Is The English Patient melodramatic? Of course, but it’s the sort of finely-honed melodrama that embraces viewers rather than smothering them. This well-crafted story, brought to the screen with great care by British playwright and director Anthony Minghella, and based on the prize-winning novel by Michael Ondaatje, serves up the love of Almasy (Ralph Fiennes) and Katharine (Kristin Scott Thomas) in a way that is simultaneously epic and intimate.
The English Patient has an elliptical structure, beginning with the same scene that it ends with. In between, it moves several years into the future, and even further into the past. The opening sequence, which takes place during World War II, shows a British plane being shot down over the North African desert. The pilot, a Hungarian count named Laszlo Almasy, is badly burned in the ensuing crash. Years later, in 1944 Italy, we meet him again. Although his outward injuries have healed, leaving his features scarred beyond recognition, he is dying. He has also supposedly lost his memory.
Hana (Juliette Binoche), the Canadian nurse who cares for him, takes him to an isolated, abandoned church to allow him to die in peace. There, injecting him with morphine and reading to him from his beloved volume of Herodotus, Hana seeks to seeks to stimulate his memories. Meanwhile, others arrive at the church — a mysterious, crippled war veteran named Caravaggio (Willem Dafoe), who has a hidden agenda, and a pair of bomb experts, the British Sgt. Hardy (Kevin Whately) and his Sikh superior, Kip (Naveen Andrews), who becomes Hana’s lover. Eventually, through dreams and waking flashbacks, Almasy’s memories come flooding back, although Caravaggio asserts that he hasn’t really forgotten anything — he just wants to forget.
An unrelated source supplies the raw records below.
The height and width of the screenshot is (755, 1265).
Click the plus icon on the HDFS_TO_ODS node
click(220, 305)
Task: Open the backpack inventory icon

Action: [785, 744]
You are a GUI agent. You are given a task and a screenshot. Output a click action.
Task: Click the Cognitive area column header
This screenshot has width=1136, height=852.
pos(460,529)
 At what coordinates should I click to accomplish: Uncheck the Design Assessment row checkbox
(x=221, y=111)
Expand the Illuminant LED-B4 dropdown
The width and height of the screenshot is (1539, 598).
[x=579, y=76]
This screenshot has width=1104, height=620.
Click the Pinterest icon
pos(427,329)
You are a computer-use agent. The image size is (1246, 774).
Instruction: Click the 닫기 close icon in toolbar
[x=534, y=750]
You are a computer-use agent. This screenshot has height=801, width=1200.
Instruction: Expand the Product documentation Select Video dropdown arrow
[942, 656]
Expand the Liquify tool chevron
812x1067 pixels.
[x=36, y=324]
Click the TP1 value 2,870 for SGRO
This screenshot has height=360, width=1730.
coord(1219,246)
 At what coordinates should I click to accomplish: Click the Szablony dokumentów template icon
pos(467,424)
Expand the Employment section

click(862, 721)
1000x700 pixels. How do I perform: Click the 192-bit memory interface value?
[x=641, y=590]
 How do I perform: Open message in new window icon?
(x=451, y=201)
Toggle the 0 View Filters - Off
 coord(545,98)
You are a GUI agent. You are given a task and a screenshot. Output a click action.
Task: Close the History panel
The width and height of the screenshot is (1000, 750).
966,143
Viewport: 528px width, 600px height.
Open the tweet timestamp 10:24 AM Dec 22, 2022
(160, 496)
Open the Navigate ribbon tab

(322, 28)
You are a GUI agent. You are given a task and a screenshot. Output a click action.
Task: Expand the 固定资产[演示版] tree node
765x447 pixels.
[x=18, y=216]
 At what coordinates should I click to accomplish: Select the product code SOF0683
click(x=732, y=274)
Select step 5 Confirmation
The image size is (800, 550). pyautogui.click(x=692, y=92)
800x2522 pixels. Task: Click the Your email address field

The story then flip-flops between the present and a period during the late-’30s and early- ‘40s, when Almasy is part of a British map-making effort surveying the Sahara. It’s then that he meets Katharine Clifton, the wife of a good-natured pilot (Colin Firth) who is helping with the project. The English Patient is the sort of intelligent, epic love story that seems so rare these days. There’s something about this film that lingers long after the end credits have rolled – a desire to re- experience all the feelings generated by the movie, perhaps. One of the reasons for The English Patient’s power is that it strikes universal chords.